State of Minnesota v. Rodney Allan Williams
Opinion text
This opinion is nonprecedential except as provided by
Minn. R. Civ. App. P. 136.01, subd. 1(c).
STATE OF MINNESOTA
IN COURT OF APPEALS
A25-0299
State of Minnesota,
Respondent,
vs.
Rodney Allan Williams,
Appellant.
Filed February 9, 2026
Reversed and remanded
Johnson, Judge
Hennepin County District Court
File No. 27-CR-24-17485
Keith Ellison, Attorney General, St. Paul, Minnesota; and
Mary F. Moriarty, Hennepin County Attorney, Britta Nicholson, Assistant County
Attorney, Minneapolis, Minnesota (for respondent)
Cathryn Middlebrook, Chief Appellate Public Defender, Benjamin J. Butler, Assistant
Public Defender, St. Paul, Minnesota (for appellant)

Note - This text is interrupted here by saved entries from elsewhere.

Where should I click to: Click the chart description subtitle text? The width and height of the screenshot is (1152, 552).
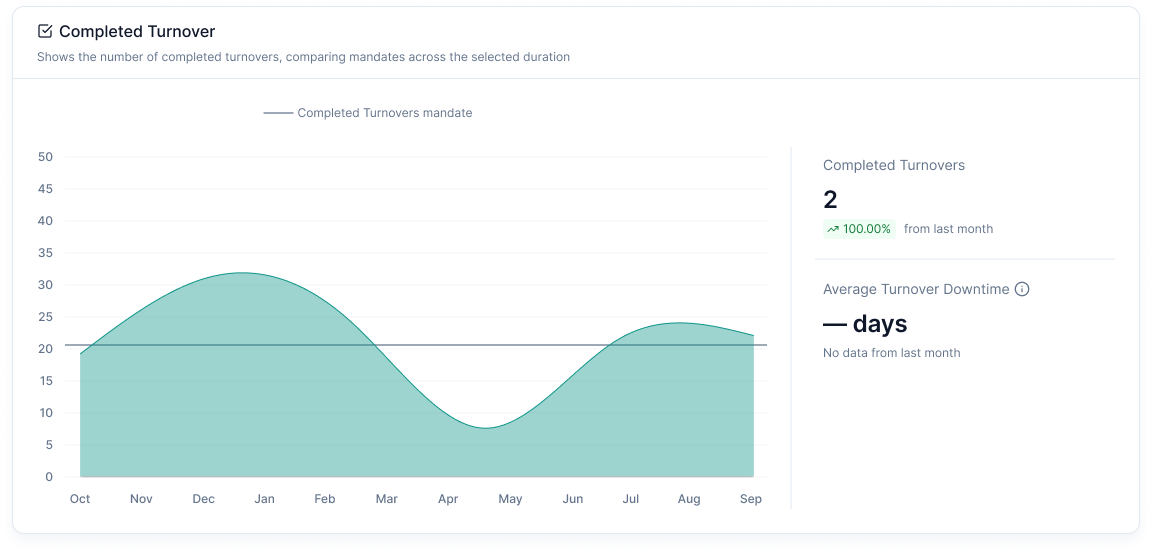[303, 57]
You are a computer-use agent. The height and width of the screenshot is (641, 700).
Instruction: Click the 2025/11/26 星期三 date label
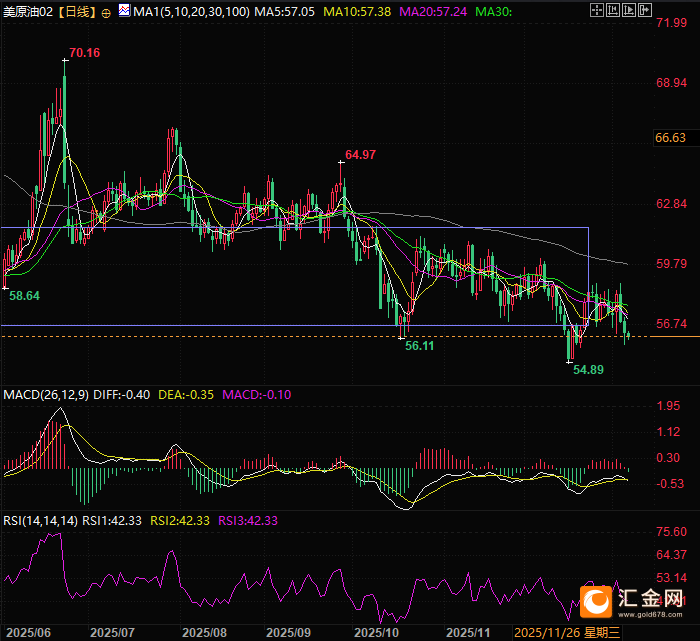(x=566, y=633)
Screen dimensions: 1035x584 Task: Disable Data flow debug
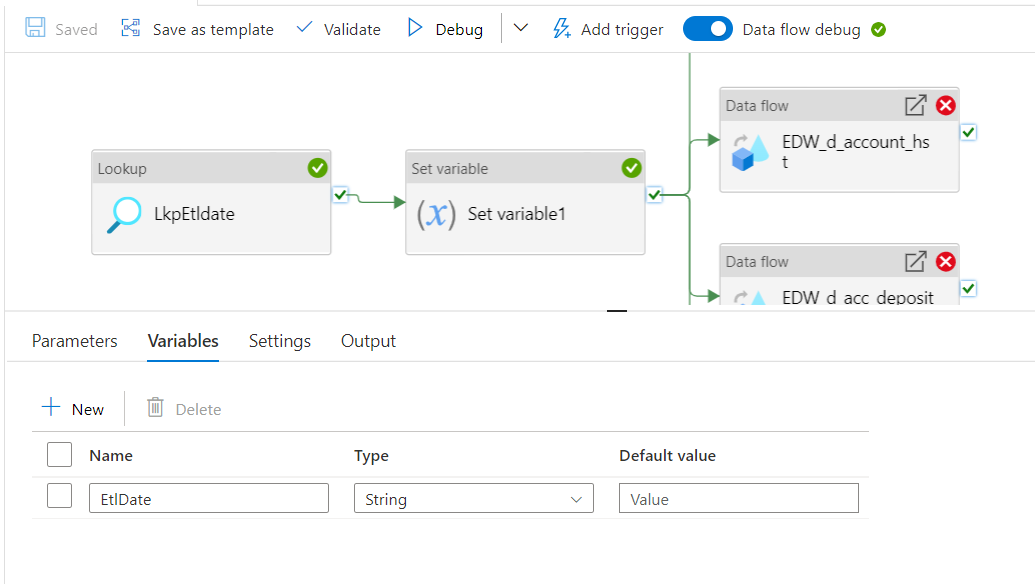(x=708, y=28)
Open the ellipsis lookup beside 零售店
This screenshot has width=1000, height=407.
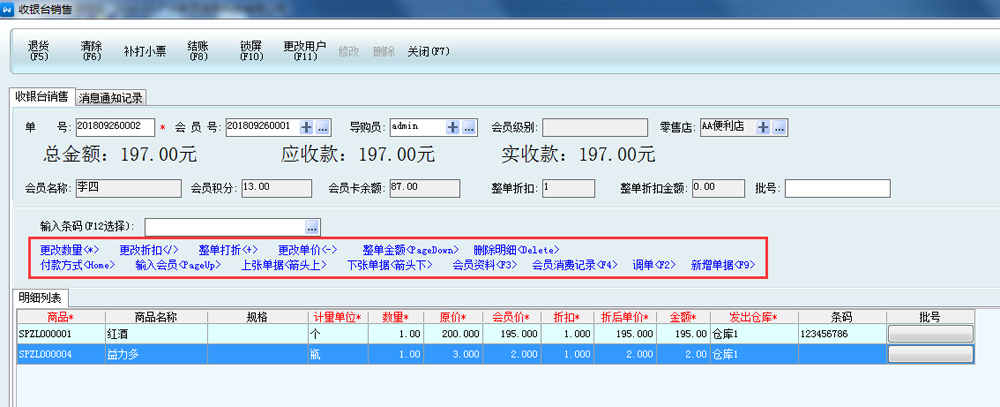coord(780,127)
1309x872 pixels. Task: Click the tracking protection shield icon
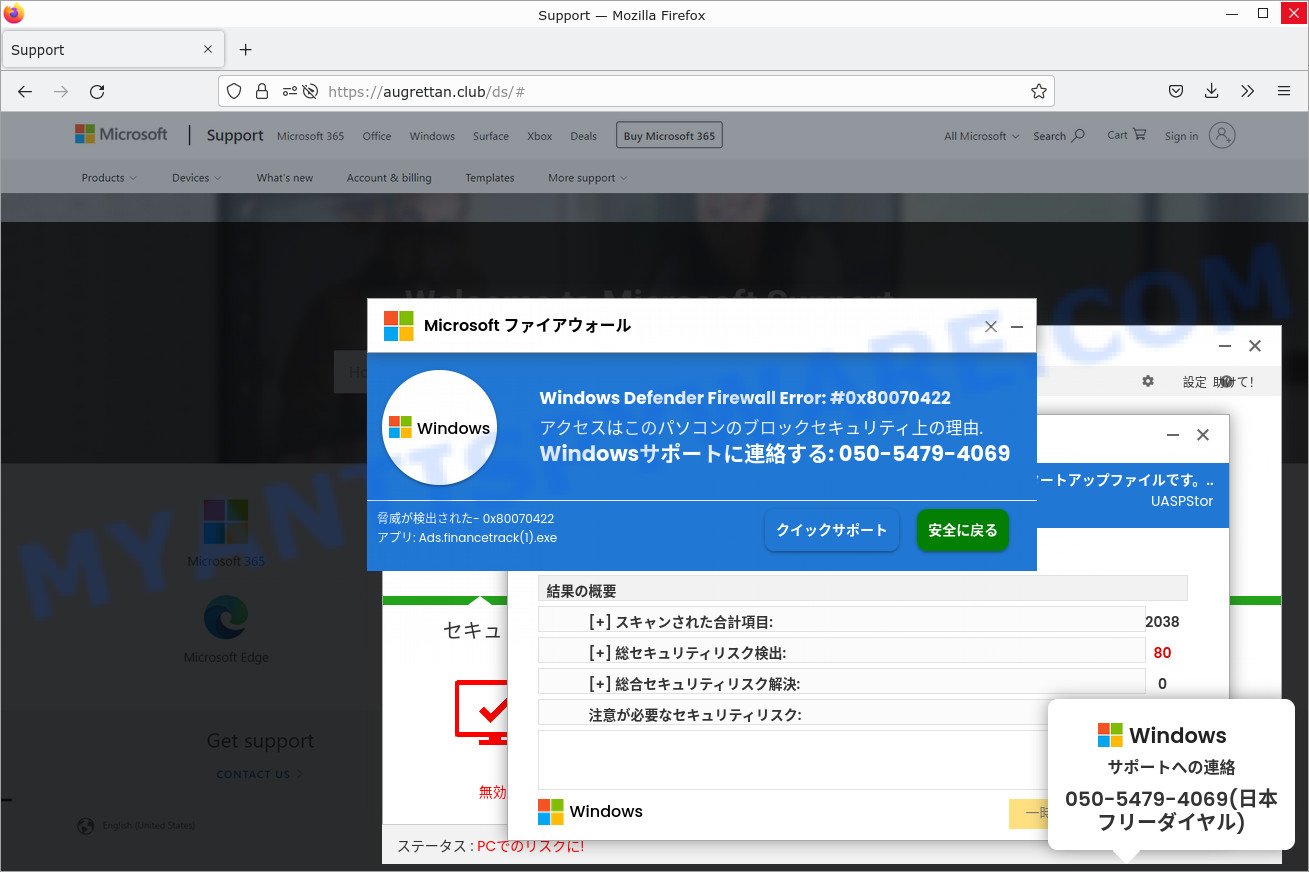233,91
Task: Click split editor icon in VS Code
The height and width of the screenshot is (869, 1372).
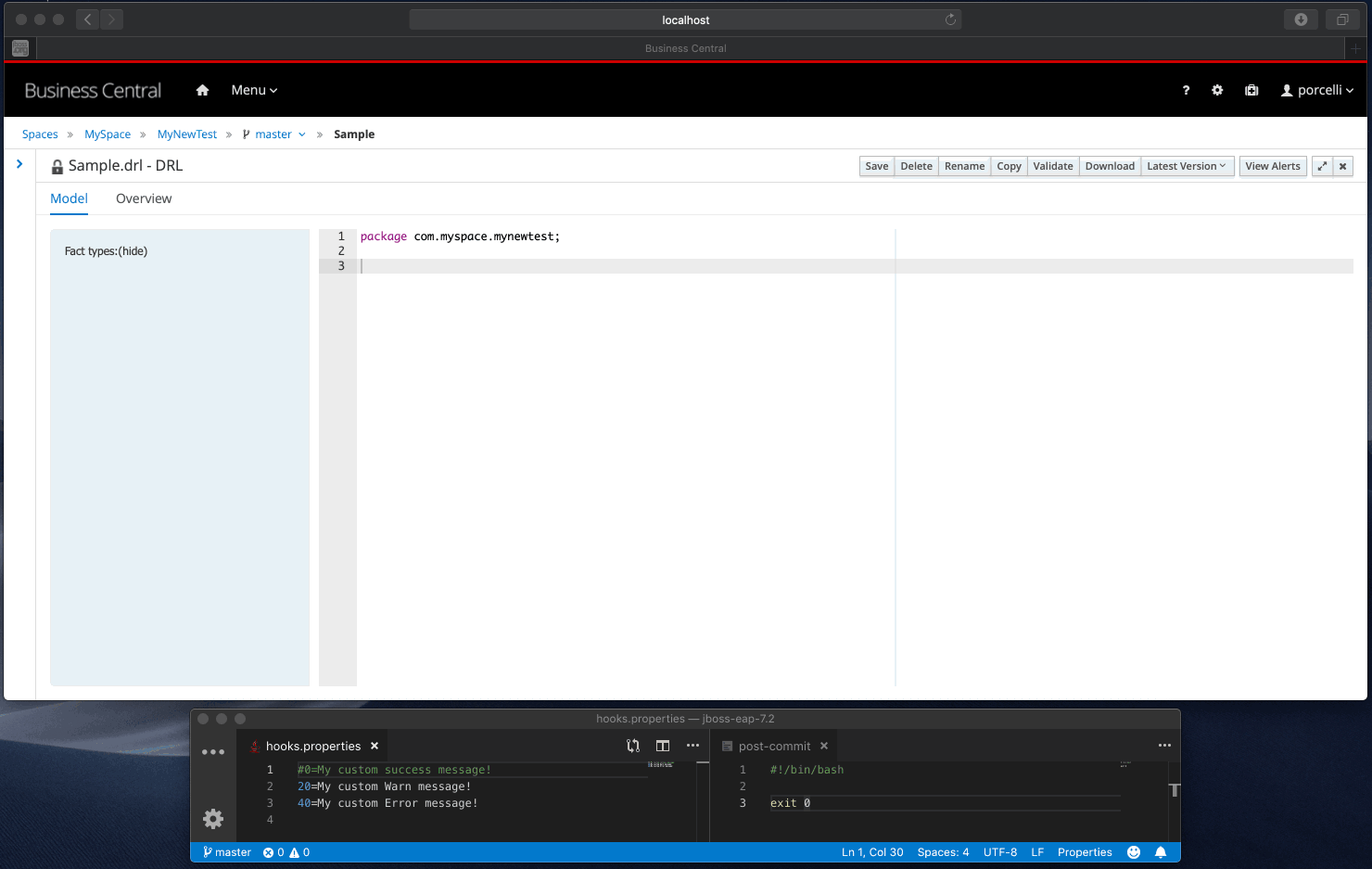Action: tap(663, 746)
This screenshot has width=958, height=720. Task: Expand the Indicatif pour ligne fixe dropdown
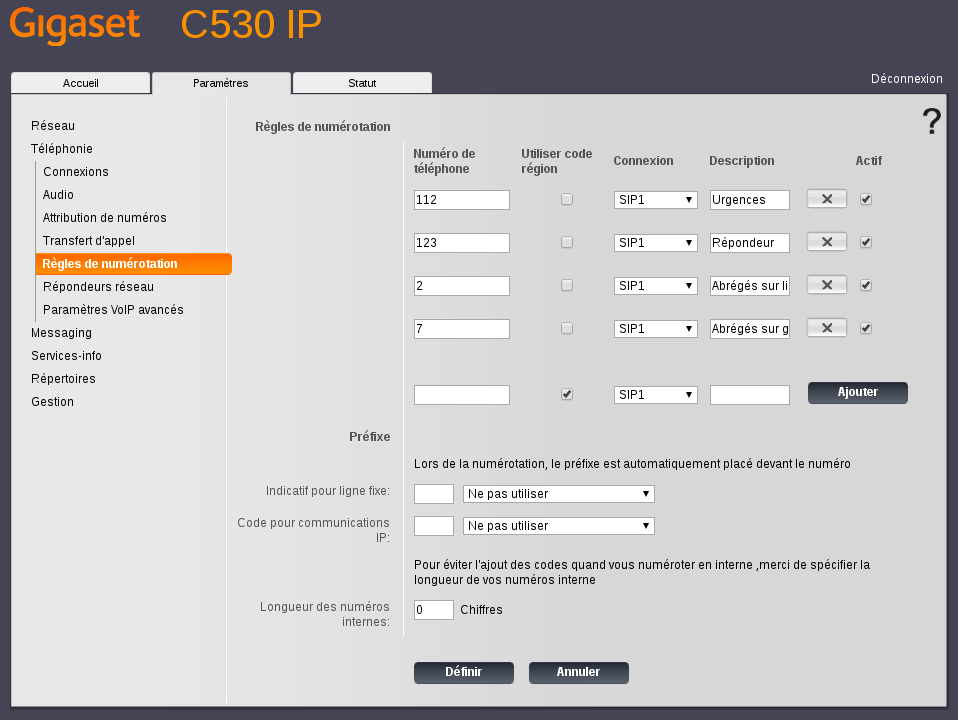click(559, 494)
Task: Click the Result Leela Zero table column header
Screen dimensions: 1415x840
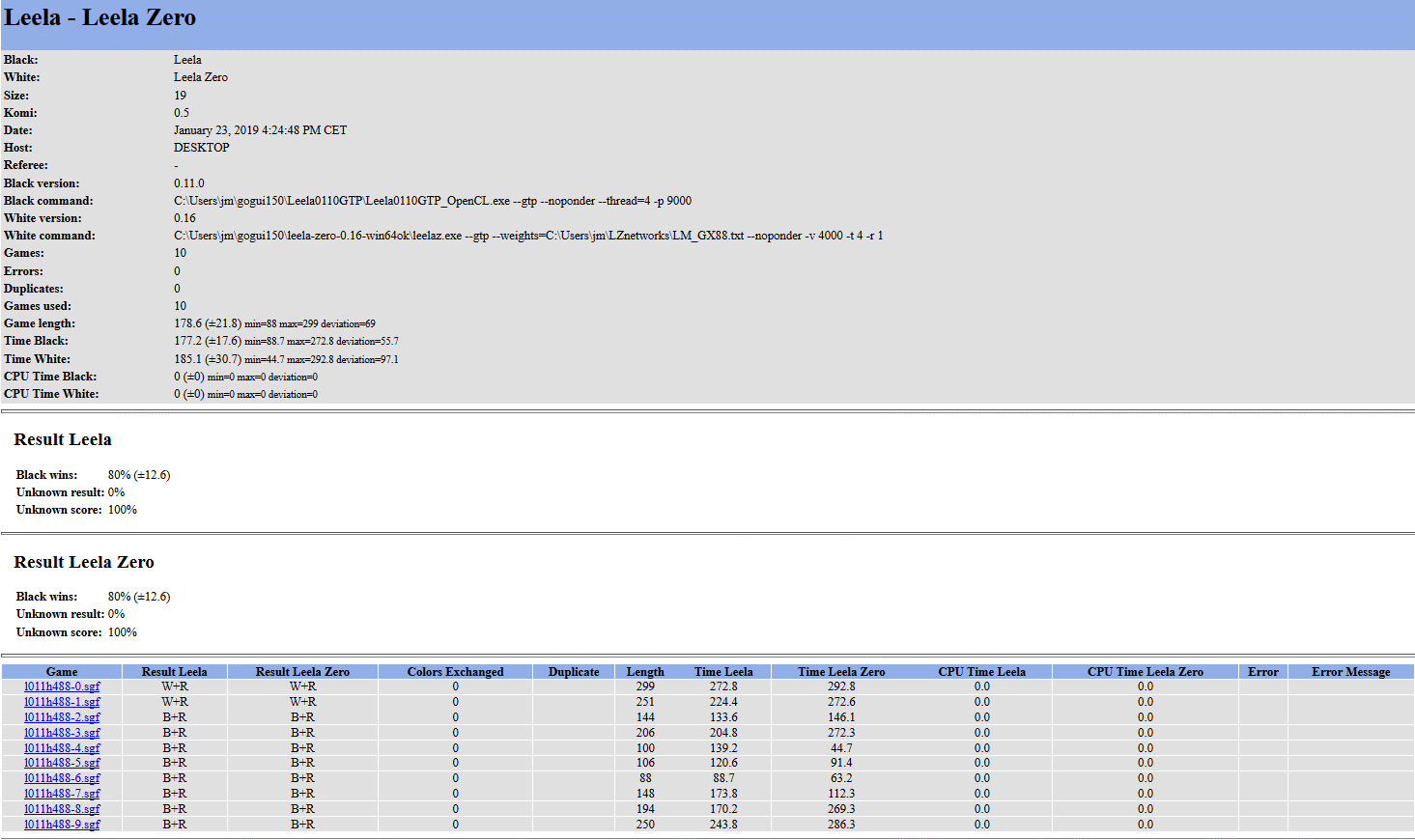Action: point(302,672)

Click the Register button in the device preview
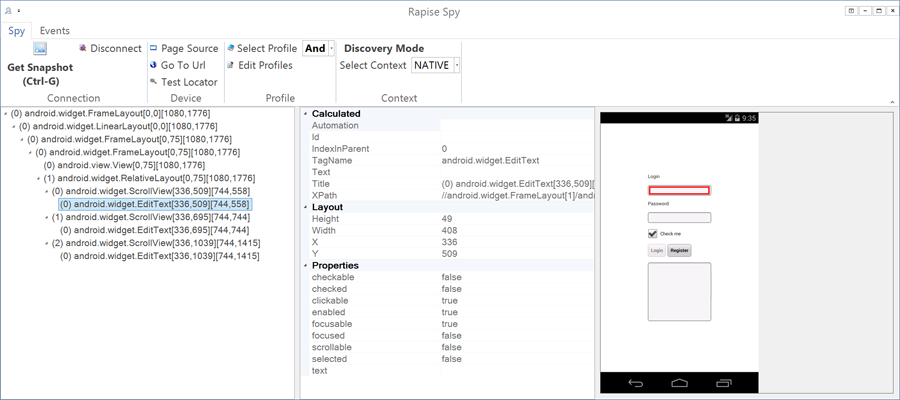(679, 250)
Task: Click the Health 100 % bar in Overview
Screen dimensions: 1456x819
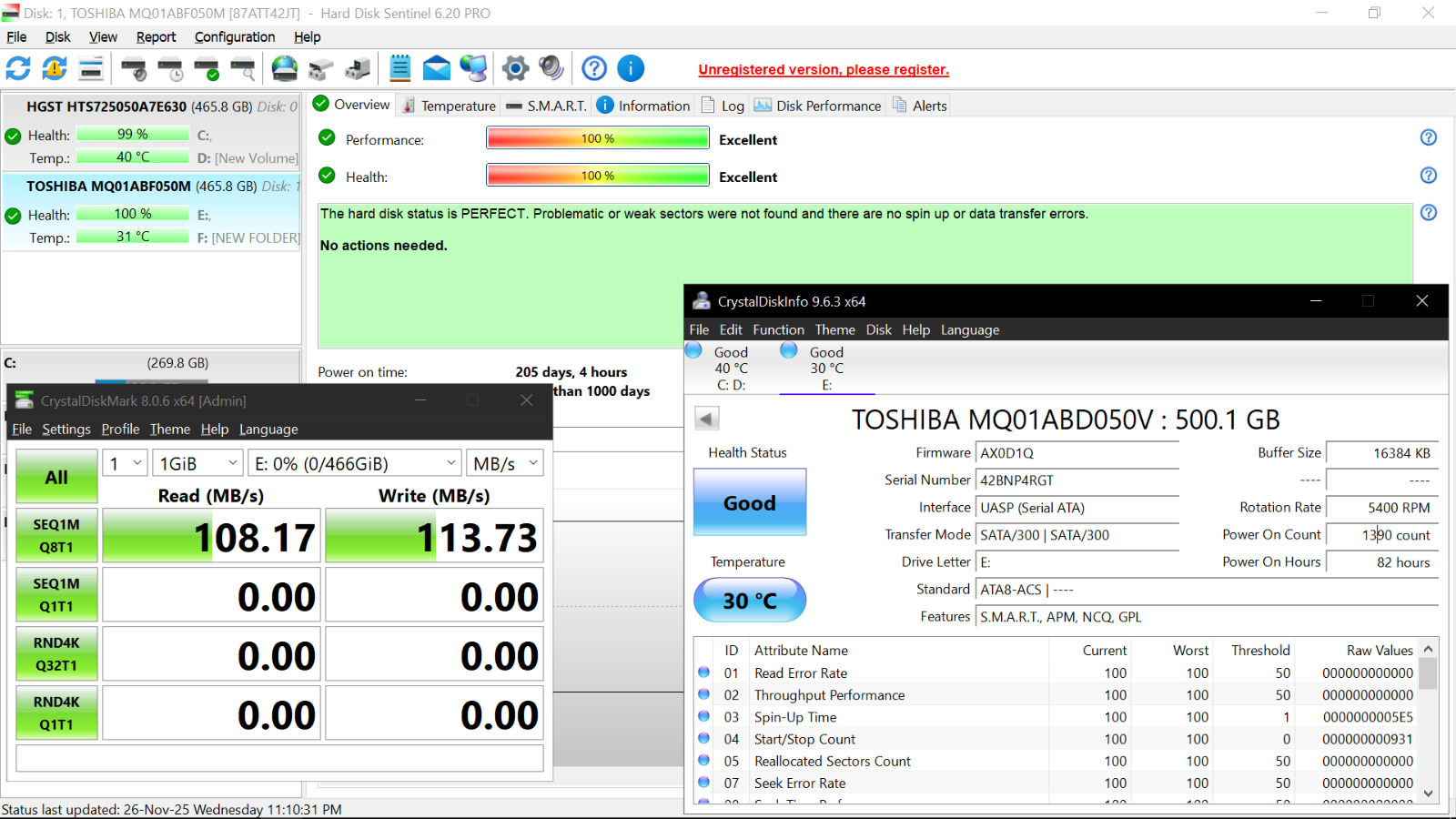Action: [x=598, y=176]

Considered and decided by Johnson, Presiding Judge; Ross, Judge; and Ede, Judge.
NONPRECEDENTIAL OPINION
JOHNSON, Judge
A Hennepin County jury found Rodney Allan Williams guilty of fourth-degree
criminal sexual conduct based on evidence that he touched a woman’s breasts and other
parts of her body without her consent. We conclude that the prosecutor plainly engaged in
misconduct by offering inadmissible and prejudicial character evidence. Therefore, we
reverse and remand for a new trial.
FACTS
On August 1, 2024, at approximately 5:00 p.m., Z.A. called 911 to report that she
had been held “hostage” in a home in Minneapolis since the previous evening by a man
who attempted to force her to engage in sex with him. When officers responded to the call,
Z.A. told them that she had gone to the man’s home to buy drugs, as she had done in the
past. She said that the man asked her to do a taste test of a batch of crack cocaine, which
she did. The man later asked other guests to leave and told Z.A. that, because he had given
her crack cocaine, she needed to do him a sexual favor. Z.A. also told the officers that the
man had taken some of her possessions (including bags, a wallet, credit cards, and an
identification card) and would not give them back.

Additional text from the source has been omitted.